# WORK TASK:
The expected output is the full data, repeated exactly, without pictures.

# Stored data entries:
+ + +

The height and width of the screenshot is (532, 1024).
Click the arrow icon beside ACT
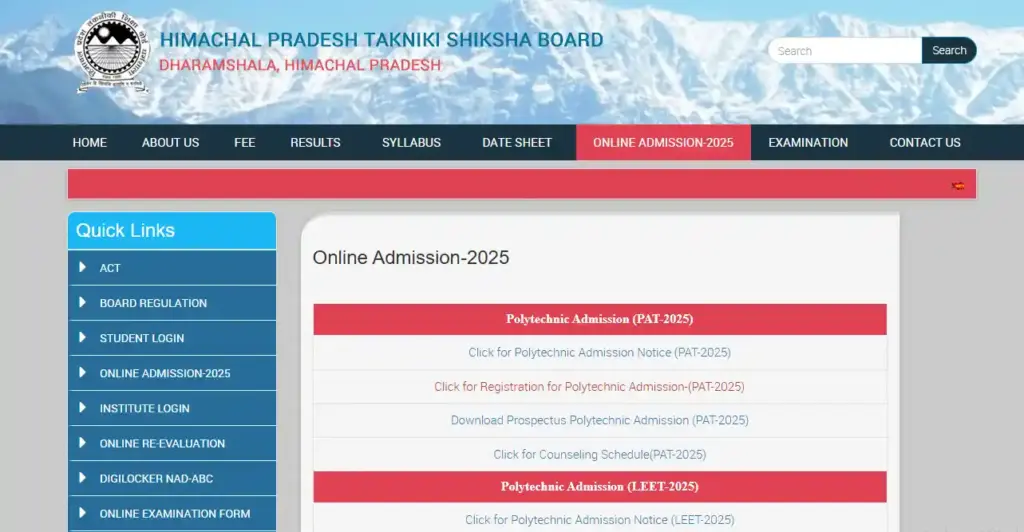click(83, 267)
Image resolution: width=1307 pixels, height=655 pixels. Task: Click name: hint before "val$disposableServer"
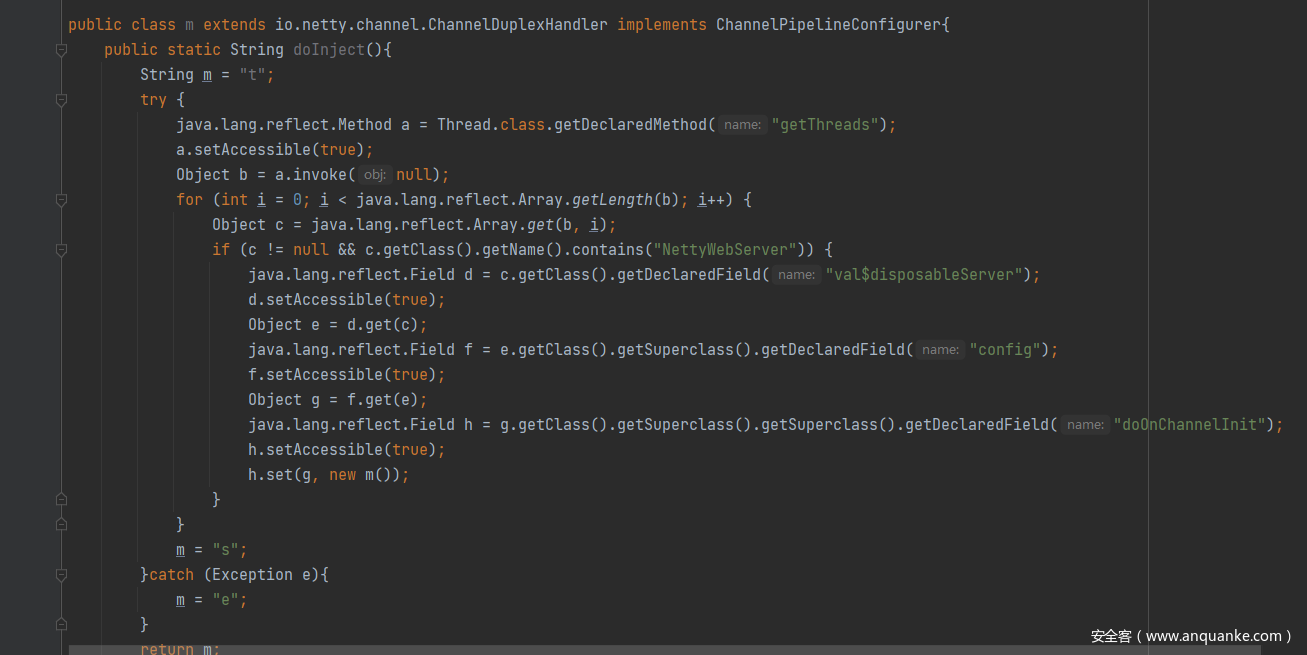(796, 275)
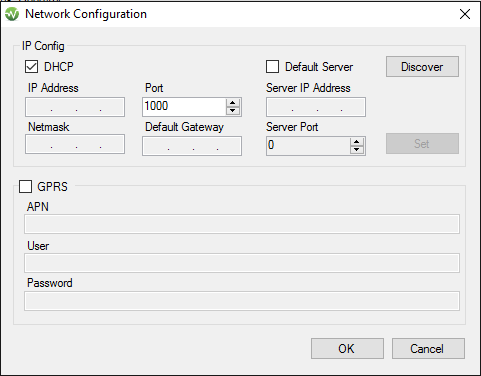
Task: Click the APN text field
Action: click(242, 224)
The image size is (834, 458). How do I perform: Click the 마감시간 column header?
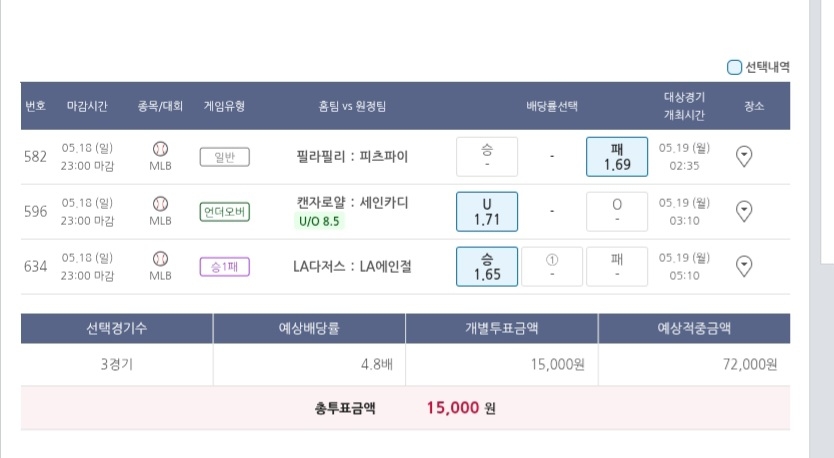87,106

+ + +

# RESULT:
The height and width of the screenshot is (532, 1024).
Click the arrow icon beside ACT
click(83, 267)
Image resolution: width=1307 pixels, height=655 pixels. Task: Click name: hint before "val$disposableServer"
(796, 275)
Task: Click the APN text field
Action: click(242, 224)
The image size is (834, 458). How do I perform: Click the 마감시간 column header?
87,106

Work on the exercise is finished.